An interesting question occurred to me today: Was Paul perhaps an ancient equivalent of a military subcontractor on the side? This is less a theological observation than a socio-historical observation, yet something just struck me about the fact that Paul was a tent maker (or leather worker) who made when I asked myself the question: Who within the confines of the Roman Empire still lived in tents at that time? Very few I suspect (except temporarily), and thus that leaves only one major obvious use of tents that would have been a need – enough for an industry – at that time (and actually still is today for mobility’s sake): military use. I did a little googling on the use of tents in the Roman world and it seemed to only confirm that hunch.

I gleaned the following quotes from the book The World of Ancient Rome. The main references either have to do directly with the military or imply prior military action (colonizing new territory).

“When two legions encamped together, they were placed back to back with their command tents together in the middle of the camp and the legions’ tents housing the soldiers, moving out away from the command center.” (pg. 461)

“The camp also housed other buildings such as canteen, hospital, and baths. Each maniple in the army had predetermined areas to establish their tents and positions which also allowed them to quickly build their camp.” (pg. 461)

“Leather making was an important trade, art, and occupation in ancient Rome. Leather was used for a wide variety of clothes and goods, most notably shoes, coats, tents, and other protective gear, especially for the military and merchants.” (pg. 110)

“The colonists would live in tents until the main buildings were constructed and then proceed to build their houses”. (pg. 381)

“Originally they slept in tents until these new homes became their permanent homes” (pg. 426)

The third quote above did mention merchants (itinerant?) but my guess is that the need for tents in particular by proportion was predominantly military. Or if Paul was more of a leather worker than a tent maker per se (as some have said) still the military was a major consumer of leather. So I wonder if that means Paul provided a service for the Roman military by building and selling them tents or making military gear/clothing for them made of leather (like a modern day military contractor). Perhaps Paul used this also as an opportunity to witness and preach the gospel to soldiers in the military.

What also might this imply about providing ancillary or indirect support or services for the military as a legitimate enterprise if Christianity is a peaceable religion (for which some of the early church father’s forbid a Christian to enter military service)? Perhaps some thoughts worth pondering on further.

**Extracted records**
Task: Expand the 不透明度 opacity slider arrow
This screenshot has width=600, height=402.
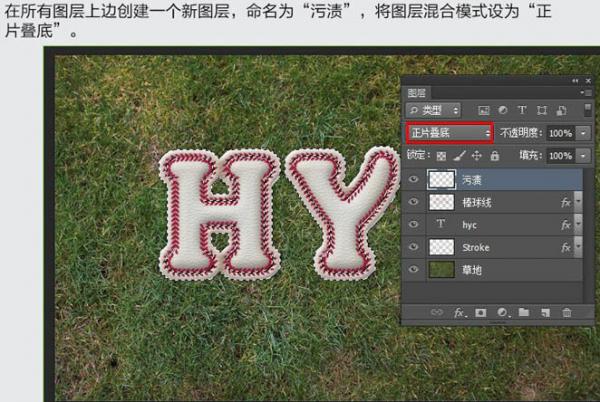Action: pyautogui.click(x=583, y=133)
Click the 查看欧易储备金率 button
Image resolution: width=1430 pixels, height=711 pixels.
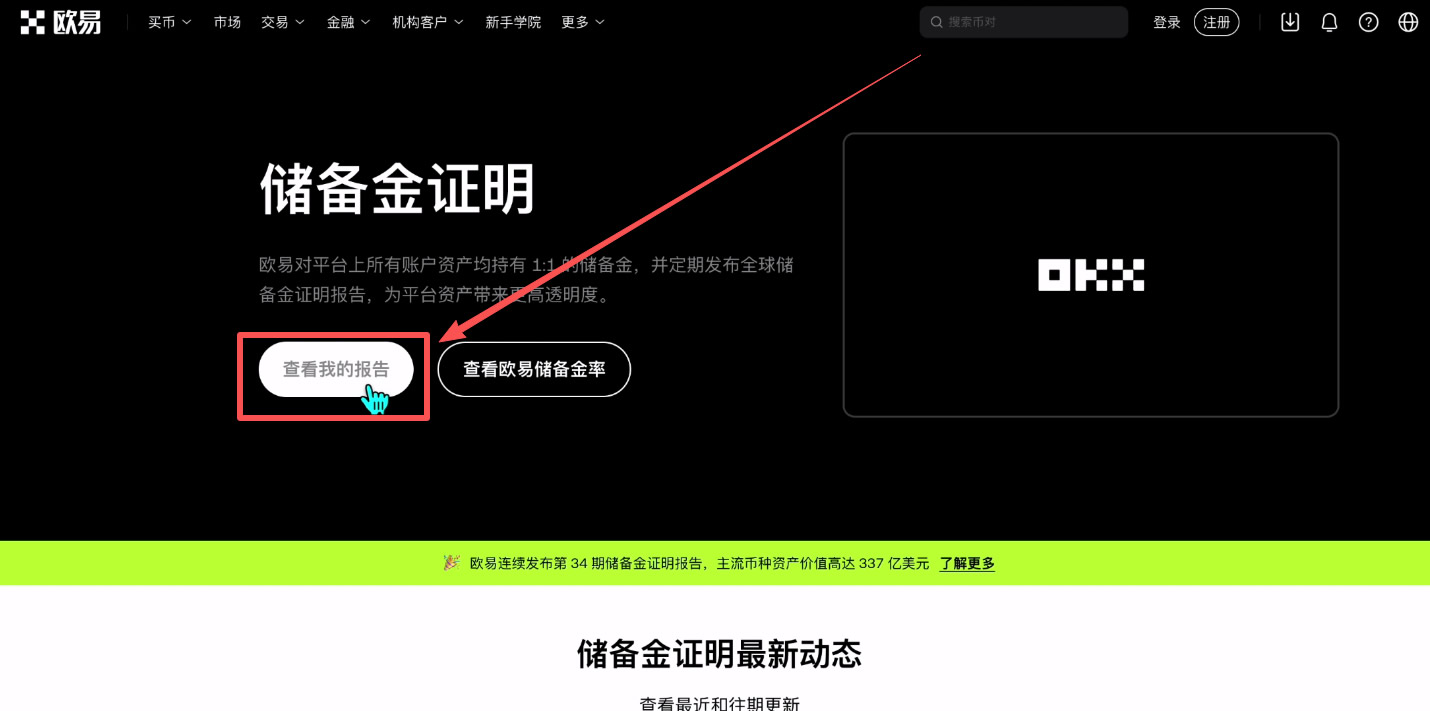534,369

**Activity**
Please list the leather goods named in the quote from page 110 of the post about Paul as a tent maker. The listing that comes after this post plays no part in the work here.

**Completed task**
Shoes, coats, tents, and other protective gear.